* _Work required_:
Below is a listing; reproduce each line of it exactly.

* _Provided data_:
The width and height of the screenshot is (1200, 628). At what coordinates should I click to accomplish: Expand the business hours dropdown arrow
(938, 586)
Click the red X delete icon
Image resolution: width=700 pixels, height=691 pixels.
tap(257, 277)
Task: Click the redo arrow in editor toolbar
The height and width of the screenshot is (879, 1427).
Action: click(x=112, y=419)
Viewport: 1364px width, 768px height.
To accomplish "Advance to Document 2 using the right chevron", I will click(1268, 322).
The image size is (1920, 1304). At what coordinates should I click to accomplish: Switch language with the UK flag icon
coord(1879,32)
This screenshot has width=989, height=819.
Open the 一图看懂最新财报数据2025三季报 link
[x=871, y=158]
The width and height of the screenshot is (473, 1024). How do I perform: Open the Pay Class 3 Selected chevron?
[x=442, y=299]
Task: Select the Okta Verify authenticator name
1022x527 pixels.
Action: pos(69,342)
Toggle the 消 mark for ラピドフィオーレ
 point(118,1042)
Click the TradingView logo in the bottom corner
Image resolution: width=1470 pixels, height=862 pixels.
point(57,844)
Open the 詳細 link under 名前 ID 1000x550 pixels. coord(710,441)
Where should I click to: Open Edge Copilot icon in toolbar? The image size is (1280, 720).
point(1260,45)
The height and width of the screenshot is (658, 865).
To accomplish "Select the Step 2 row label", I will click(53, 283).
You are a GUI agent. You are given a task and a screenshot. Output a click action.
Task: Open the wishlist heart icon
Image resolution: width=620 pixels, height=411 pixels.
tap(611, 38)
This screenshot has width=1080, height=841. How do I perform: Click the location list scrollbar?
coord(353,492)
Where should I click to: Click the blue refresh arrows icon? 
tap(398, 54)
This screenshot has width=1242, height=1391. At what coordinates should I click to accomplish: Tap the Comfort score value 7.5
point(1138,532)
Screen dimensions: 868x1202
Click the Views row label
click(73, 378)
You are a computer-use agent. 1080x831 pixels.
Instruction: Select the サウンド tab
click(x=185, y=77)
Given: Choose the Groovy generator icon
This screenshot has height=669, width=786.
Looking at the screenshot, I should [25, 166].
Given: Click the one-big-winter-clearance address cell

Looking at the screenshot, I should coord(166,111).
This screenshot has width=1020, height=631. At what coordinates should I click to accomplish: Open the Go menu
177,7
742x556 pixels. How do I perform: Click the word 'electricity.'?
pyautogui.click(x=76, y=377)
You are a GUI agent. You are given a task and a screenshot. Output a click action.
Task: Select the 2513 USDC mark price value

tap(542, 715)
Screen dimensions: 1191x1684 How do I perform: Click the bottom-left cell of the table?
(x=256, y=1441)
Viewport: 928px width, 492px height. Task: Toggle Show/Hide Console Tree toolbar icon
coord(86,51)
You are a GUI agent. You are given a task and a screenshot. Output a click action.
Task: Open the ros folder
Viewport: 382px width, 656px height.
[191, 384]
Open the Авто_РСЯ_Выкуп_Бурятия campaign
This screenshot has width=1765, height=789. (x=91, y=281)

* _Result_:
The width and height of the screenshot is (1200, 628). At what coordinates should I click to accomplish: Expand the business hours dropdown arrow
(938, 586)
Click the red X delete icon
Image resolution: width=700 pixels, height=691 pixels.
tap(257, 277)
Task: Click the redo arrow in editor toolbar
The height and width of the screenshot is (879, 1427).
Action: click(x=112, y=419)
Viewport: 1364px width, 768px height.
To accomplish "Advance to Document 2 using the right chevron", I will click(1268, 322).
The image size is (1920, 1304). At what coordinates should I click to accomplish: Switch language with the UK flag icon
coord(1879,32)
This screenshot has width=989, height=819.
Open the 一图看懂最新财报数据2025三季报 link
[x=871, y=158]
The width and height of the screenshot is (473, 1024). How do I perform: Open the Pay Class 3 Selected chevron?
[x=442, y=299]
Task: Select the Okta Verify authenticator name
1022x527 pixels.
Action: pos(69,342)
Toggle the 消 mark for ラピドフィオーレ
 point(118,1042)
Click the TradingView logo in the bottom corner
Image resolution: width=1470 pixels, height=862 pixels.
point(57,844)
Open the 詳細 link under 名前 ID 1000x550 pixels. coord(710,441)
Where should I click to: Open Edge Copilot icon in toolbar? The image size is (1280, 720).
point(1260,45)
The height and width of the screenshot is (658, 865).
To accomplish "Select the Step 2 row label", I will click(53, 283).
You are a GUI agent. You are given a task and a screenshot. Output a click action.
Task: Open the wishlist heart icon
Image resolution: width=620 pixels, height=411 pixels.
tap(611, 38)
This screenshot has width=1080, height=841. How do I perform: Click the location list scrollbar?
coord(353,492)
Where should I click to: Click the blue refresh arrows icon? 
tap(398, 54)
This screenshot has width=1242, height=1391. At what coordinates should I click to accomplish: Tap the Comfort score value 7.5
point(1138,532)
Screen dimensions: 868x1202
Click the Views row label
click(73, 378)
You are a computer-use agent. 1080x831 pixels.
Instruction: Select the サウンド tab
click(x=185, y=77)
Given: Choose the Groovy generator icon
This screenshot has height=669, width=786.
Looking at the screenshot, I should [25, 166].
Given: Click the one-big-winter-clearance address cell

Looking at the screenshot, I should coord(166,111).
This screenshot has width=1020, height=631. At what coordinates should I click to accomplish: Open the Go menu
177,7
742x556 pixels. How do I perform: Click the word 'electricity.'?
pyautogui.click(x=76, y=377)
You are a GUI agent. You are given a task and a screenshot. Output a click action.
Task: Select the 2513 USDC mark price value

tap(542, 715)
Screen dimensions: 1191x1684 How do I perform: Click the bottom-left cell of the table?
(x=256, y=1441)
Viewport: 928px width, 492px height. Task: Toggle Show/Hide Console Tree toolbar icon
coord(86,51)
You are a GUI agent. You are given a task and a screenshot. Output a click action.
Task: Open the ros folder
Viewport: 382px width, 656px height.
[191, 384]
Open the Авто_РСЯ_Выкуп_Бурятия campaign
This screenshot has width=1765, height=789. (x=91, y=281)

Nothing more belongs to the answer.